● To do: Locate every line below that contains the string "width" and copy each of those lines in full.

● Data section:
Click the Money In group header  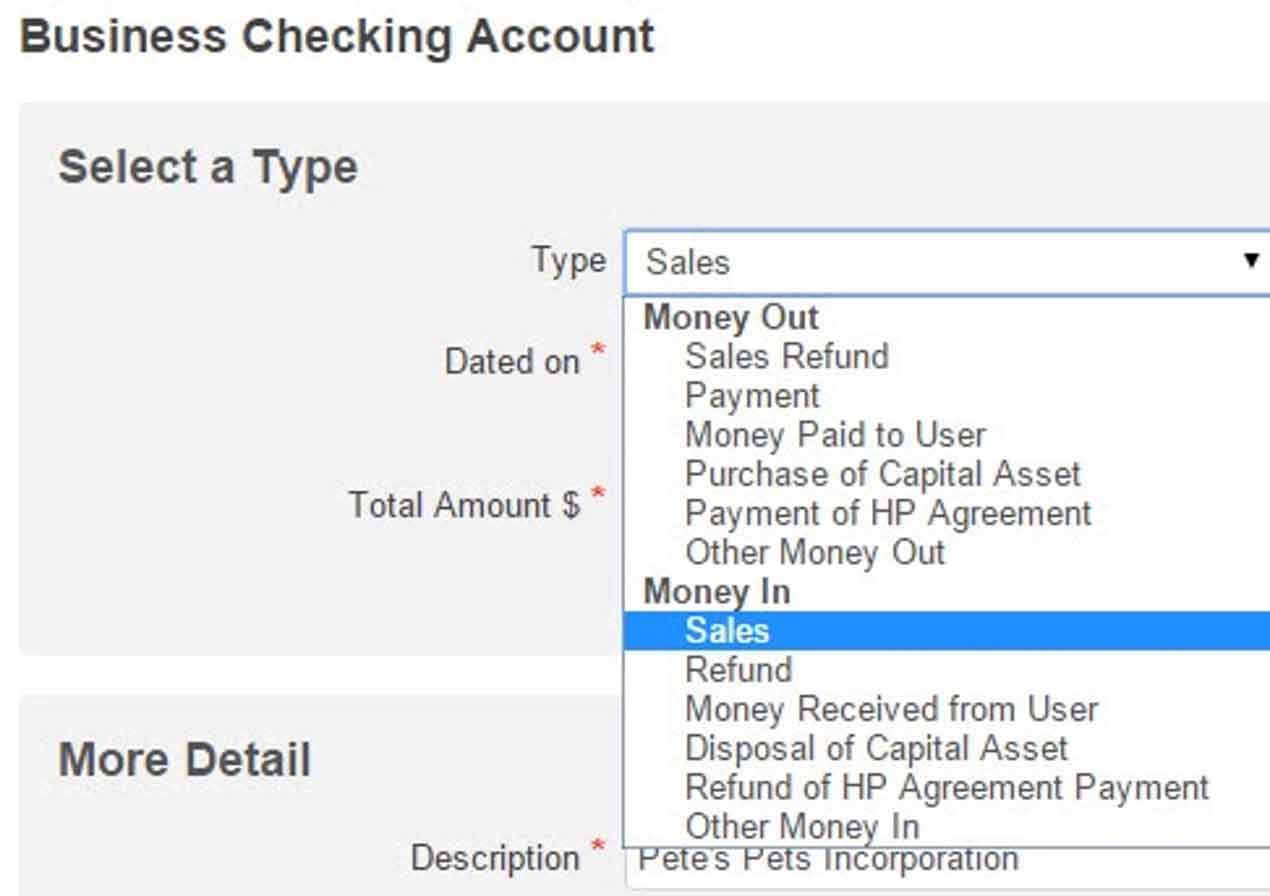tap(717, 592)
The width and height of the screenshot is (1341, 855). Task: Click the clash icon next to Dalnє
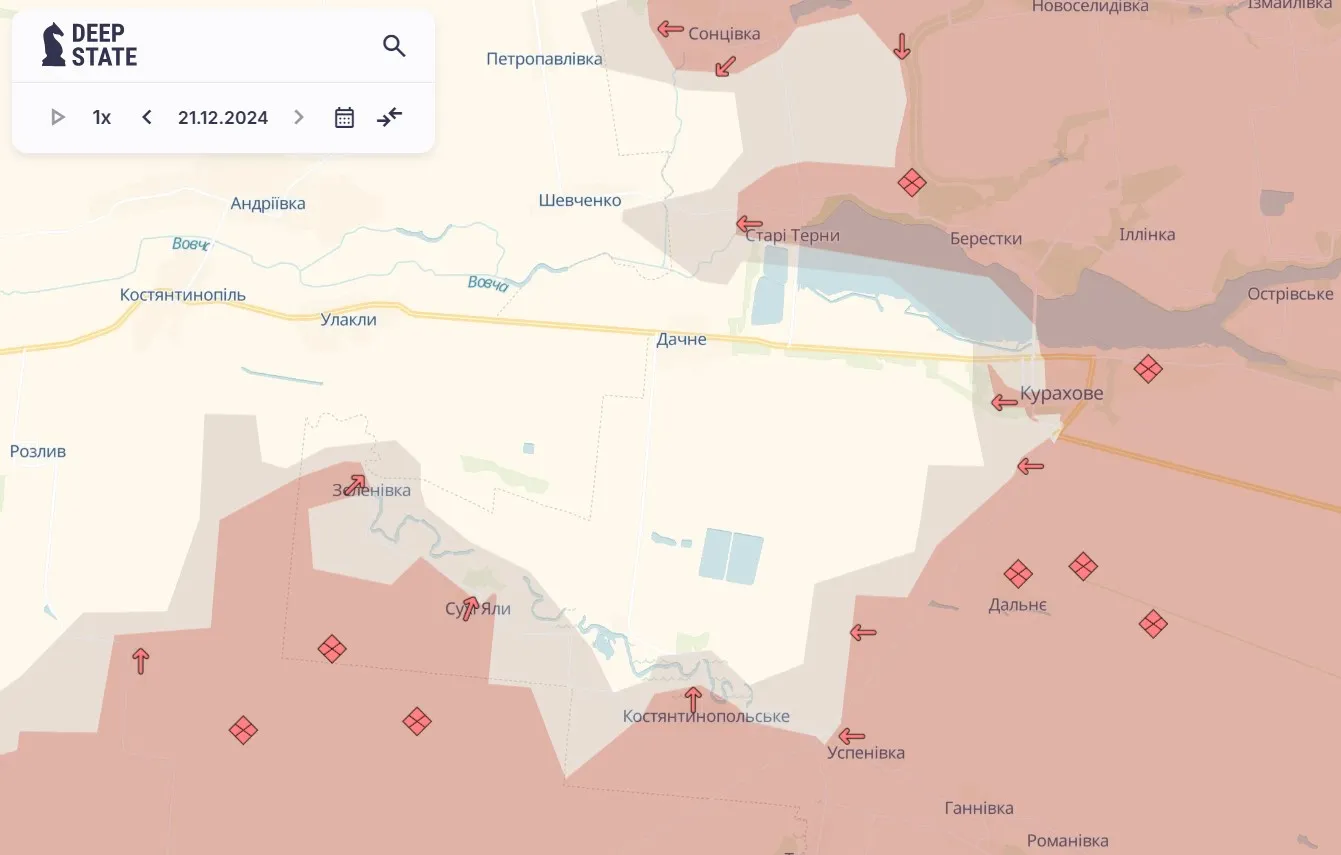click(1018, 574)
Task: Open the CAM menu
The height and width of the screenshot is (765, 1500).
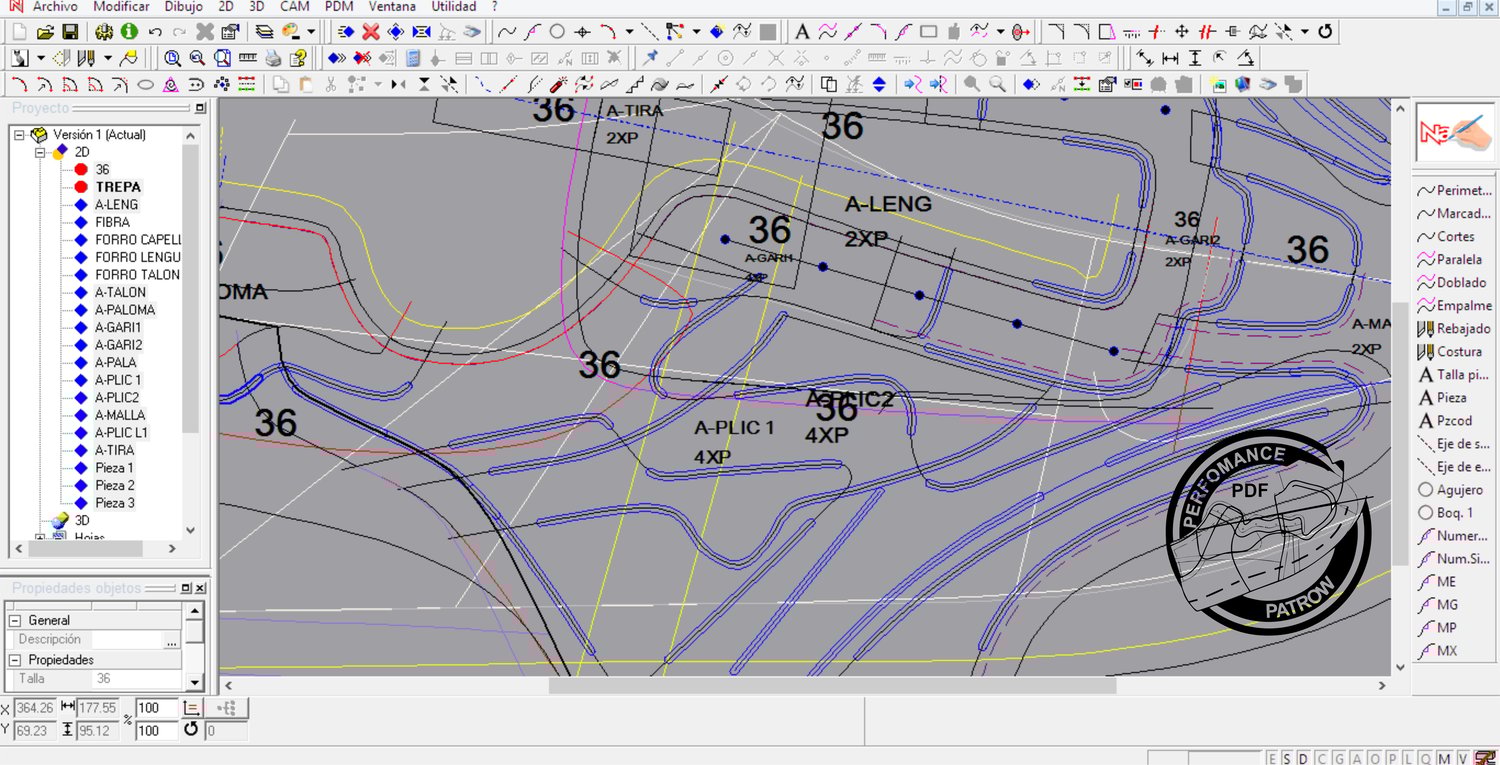Action: pos(294,7)
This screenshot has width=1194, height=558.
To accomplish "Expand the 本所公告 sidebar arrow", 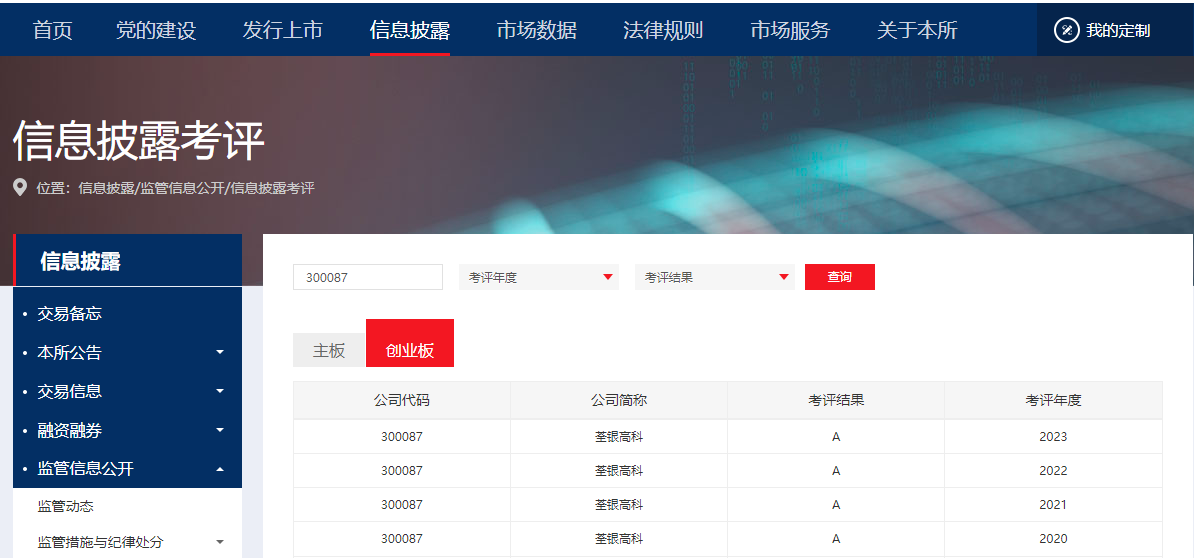I will click(x=220, y=352).
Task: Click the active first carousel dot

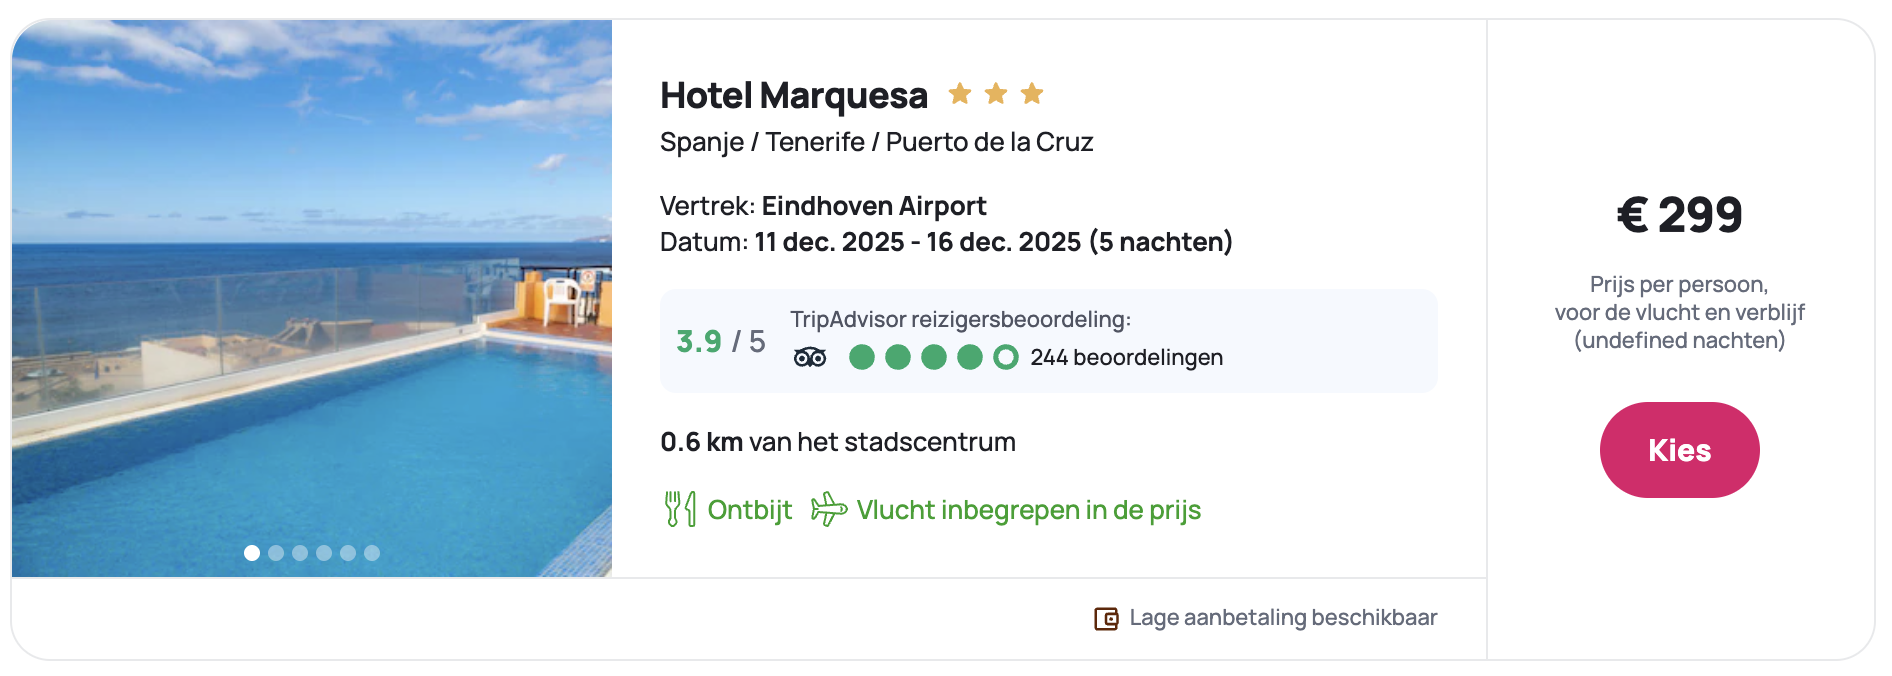Action: [252, 553]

● Result below:
The width and height of the screenshot is (1341, 855). Task: Click the clash icon next to Dalnє
The height and width of the screenshot is (765, 1500).
This screenshot has width=1194, height=558.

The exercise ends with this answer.